Rows:
===============

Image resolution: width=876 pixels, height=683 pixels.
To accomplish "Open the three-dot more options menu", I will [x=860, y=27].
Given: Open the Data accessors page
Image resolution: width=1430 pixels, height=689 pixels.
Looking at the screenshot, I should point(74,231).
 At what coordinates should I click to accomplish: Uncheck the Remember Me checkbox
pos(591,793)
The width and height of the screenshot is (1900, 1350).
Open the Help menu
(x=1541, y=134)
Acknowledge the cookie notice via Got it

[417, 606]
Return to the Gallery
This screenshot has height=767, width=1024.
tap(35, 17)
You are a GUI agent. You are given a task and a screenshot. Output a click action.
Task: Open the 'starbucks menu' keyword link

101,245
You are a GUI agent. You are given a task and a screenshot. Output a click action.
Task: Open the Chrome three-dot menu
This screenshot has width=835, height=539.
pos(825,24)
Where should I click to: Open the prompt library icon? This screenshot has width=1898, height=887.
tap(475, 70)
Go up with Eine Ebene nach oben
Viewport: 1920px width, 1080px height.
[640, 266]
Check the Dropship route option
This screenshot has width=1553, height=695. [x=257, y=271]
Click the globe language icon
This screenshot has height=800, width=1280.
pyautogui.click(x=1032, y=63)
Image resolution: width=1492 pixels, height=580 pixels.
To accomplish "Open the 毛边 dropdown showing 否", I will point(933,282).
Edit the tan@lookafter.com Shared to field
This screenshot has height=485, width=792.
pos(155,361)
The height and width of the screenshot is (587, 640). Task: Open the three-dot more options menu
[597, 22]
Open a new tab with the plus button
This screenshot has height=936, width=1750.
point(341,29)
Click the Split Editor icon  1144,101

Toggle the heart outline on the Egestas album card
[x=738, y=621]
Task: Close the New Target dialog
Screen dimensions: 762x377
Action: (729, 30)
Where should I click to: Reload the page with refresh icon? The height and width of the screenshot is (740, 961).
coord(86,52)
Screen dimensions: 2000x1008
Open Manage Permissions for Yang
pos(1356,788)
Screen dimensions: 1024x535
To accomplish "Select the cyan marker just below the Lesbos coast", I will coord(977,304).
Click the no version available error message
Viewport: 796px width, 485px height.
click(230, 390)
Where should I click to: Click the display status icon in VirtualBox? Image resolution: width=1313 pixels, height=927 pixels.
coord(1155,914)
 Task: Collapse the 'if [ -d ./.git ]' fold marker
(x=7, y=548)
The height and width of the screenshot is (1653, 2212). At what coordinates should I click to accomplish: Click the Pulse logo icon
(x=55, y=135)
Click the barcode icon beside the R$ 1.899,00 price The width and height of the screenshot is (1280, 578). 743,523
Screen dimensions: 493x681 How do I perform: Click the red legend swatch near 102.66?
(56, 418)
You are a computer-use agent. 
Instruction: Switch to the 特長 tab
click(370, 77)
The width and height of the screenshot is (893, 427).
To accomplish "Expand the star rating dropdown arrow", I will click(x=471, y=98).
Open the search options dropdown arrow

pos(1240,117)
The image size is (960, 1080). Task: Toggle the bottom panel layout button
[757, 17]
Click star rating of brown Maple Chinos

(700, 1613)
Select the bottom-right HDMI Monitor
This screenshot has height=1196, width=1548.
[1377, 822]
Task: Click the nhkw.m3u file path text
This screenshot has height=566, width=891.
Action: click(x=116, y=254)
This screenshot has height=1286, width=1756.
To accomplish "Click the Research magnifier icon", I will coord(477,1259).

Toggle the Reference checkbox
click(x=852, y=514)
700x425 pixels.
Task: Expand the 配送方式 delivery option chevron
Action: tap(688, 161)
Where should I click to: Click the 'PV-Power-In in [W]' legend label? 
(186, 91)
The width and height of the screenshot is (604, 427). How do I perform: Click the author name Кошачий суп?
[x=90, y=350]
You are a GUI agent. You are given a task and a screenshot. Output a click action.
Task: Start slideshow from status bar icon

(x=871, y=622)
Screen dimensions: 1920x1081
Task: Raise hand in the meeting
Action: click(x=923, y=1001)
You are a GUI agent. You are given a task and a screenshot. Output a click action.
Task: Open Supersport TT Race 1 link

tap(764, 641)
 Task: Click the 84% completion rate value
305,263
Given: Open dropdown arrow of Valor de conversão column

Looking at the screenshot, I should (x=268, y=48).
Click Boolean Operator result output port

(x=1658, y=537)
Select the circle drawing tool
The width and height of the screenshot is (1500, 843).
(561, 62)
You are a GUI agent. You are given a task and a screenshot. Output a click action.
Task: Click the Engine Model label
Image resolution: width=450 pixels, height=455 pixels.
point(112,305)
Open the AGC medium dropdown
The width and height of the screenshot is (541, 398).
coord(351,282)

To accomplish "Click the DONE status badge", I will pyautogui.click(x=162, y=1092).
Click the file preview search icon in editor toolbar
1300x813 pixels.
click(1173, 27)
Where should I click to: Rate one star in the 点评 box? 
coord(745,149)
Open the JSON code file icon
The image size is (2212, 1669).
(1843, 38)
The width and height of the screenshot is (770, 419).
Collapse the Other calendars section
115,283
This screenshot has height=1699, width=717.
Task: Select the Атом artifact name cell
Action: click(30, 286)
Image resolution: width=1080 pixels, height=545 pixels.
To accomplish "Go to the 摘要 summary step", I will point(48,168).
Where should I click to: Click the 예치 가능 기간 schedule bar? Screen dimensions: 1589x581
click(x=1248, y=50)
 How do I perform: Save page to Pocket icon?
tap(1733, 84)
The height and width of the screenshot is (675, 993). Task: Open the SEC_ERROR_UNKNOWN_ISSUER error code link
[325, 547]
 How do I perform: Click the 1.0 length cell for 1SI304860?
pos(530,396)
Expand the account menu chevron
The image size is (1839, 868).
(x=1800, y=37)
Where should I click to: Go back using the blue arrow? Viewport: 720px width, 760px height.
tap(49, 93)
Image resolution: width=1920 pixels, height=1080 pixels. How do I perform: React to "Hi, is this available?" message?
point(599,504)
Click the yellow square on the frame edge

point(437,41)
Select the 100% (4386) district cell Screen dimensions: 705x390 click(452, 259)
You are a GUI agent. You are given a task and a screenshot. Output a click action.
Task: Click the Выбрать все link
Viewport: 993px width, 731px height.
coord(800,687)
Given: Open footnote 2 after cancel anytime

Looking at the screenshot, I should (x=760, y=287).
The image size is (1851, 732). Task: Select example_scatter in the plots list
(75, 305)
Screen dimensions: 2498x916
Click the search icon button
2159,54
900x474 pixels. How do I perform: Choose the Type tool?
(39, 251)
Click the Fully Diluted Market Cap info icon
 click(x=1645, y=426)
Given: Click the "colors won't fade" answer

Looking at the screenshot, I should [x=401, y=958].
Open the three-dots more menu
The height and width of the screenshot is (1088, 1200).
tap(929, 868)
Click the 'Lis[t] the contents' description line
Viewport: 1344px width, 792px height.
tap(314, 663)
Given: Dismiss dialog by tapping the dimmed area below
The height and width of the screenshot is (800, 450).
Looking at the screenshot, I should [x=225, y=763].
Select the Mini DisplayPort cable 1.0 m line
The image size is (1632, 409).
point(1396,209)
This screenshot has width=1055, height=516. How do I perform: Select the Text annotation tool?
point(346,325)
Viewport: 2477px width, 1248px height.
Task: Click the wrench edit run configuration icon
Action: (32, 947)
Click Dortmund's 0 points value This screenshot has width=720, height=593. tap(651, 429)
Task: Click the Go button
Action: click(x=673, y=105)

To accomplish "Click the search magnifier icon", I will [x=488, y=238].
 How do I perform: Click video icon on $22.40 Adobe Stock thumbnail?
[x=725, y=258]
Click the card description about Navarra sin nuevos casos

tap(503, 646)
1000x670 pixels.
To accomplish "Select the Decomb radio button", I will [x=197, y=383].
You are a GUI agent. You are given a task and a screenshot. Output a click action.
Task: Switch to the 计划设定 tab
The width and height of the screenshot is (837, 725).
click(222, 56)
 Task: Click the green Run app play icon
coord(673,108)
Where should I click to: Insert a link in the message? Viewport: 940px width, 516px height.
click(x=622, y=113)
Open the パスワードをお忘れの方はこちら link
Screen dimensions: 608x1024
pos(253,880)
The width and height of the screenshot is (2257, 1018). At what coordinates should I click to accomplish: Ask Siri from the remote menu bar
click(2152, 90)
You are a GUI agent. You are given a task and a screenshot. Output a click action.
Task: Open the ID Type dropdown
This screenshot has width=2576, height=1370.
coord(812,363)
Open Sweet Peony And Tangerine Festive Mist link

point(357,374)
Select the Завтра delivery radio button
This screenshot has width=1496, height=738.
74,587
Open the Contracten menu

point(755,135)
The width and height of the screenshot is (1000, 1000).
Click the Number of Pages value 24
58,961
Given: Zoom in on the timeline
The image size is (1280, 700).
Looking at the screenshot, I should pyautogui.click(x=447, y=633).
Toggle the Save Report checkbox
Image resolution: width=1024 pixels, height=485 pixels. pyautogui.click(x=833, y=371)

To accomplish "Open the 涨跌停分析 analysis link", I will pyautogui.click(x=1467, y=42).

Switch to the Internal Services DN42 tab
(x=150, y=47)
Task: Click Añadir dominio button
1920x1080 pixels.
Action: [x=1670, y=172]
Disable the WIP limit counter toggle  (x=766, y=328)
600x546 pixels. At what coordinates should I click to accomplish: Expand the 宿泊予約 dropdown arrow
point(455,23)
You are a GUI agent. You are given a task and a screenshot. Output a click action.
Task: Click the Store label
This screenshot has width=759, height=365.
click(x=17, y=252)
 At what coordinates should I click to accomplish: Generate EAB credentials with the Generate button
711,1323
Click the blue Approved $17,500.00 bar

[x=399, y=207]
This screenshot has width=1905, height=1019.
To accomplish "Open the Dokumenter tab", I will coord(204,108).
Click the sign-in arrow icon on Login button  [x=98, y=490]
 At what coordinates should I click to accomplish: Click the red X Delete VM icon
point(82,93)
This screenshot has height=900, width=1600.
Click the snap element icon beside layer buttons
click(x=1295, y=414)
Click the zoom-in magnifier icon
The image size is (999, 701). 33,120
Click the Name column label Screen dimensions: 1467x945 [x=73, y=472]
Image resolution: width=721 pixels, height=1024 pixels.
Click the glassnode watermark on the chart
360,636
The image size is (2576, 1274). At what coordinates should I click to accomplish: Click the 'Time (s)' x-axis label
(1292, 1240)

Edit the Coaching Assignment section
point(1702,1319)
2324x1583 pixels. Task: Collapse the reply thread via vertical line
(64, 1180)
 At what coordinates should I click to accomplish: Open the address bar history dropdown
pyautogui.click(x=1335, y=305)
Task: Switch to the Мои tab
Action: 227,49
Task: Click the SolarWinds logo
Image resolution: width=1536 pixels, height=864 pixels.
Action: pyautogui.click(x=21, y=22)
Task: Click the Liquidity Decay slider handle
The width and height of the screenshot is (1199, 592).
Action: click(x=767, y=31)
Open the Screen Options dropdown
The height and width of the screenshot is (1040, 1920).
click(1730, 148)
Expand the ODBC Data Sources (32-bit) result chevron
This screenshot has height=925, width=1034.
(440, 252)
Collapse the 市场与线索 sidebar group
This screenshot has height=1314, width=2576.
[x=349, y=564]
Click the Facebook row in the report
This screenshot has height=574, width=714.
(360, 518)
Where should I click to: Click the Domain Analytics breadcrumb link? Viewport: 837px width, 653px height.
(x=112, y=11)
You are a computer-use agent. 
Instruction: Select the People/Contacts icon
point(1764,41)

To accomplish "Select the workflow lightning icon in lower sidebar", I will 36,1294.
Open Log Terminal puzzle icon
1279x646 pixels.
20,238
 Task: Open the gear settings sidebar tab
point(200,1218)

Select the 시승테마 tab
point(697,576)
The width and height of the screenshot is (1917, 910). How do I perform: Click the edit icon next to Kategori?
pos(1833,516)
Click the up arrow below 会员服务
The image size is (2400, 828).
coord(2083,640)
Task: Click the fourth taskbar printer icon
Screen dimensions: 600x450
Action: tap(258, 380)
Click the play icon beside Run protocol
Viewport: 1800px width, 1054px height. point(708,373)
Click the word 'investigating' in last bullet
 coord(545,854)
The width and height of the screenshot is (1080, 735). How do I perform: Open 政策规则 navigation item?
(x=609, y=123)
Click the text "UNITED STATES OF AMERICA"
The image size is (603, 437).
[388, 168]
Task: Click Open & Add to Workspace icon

===============

What you should do: Rewrite the rows above as a numbered list, starting with the line containing "Where should I click to: Click the 'PV-Power-In" and continuing through the line containing "Action: click(x=923, y=1001)". Omit any blank lines.

Reply:
1. Where should I click to: Click the 'PV-Power-In in [W]' legend label? 
2. (186, 91)
3. The width and height of the screenshot is (604, 427). How do I perform: Click the author name Кошачий суп?
4. [x=90, y=350]
5. You are a GUI agent. You are given a task and a screenshot. Output a click action.
6. Task: Start slideshow from status bar icon
7. (x=871, y=622)
8. Screen dimensions: 1920x1081
9. Task: Raise hand in the meeting
10. Action: click(x=923, y=1001)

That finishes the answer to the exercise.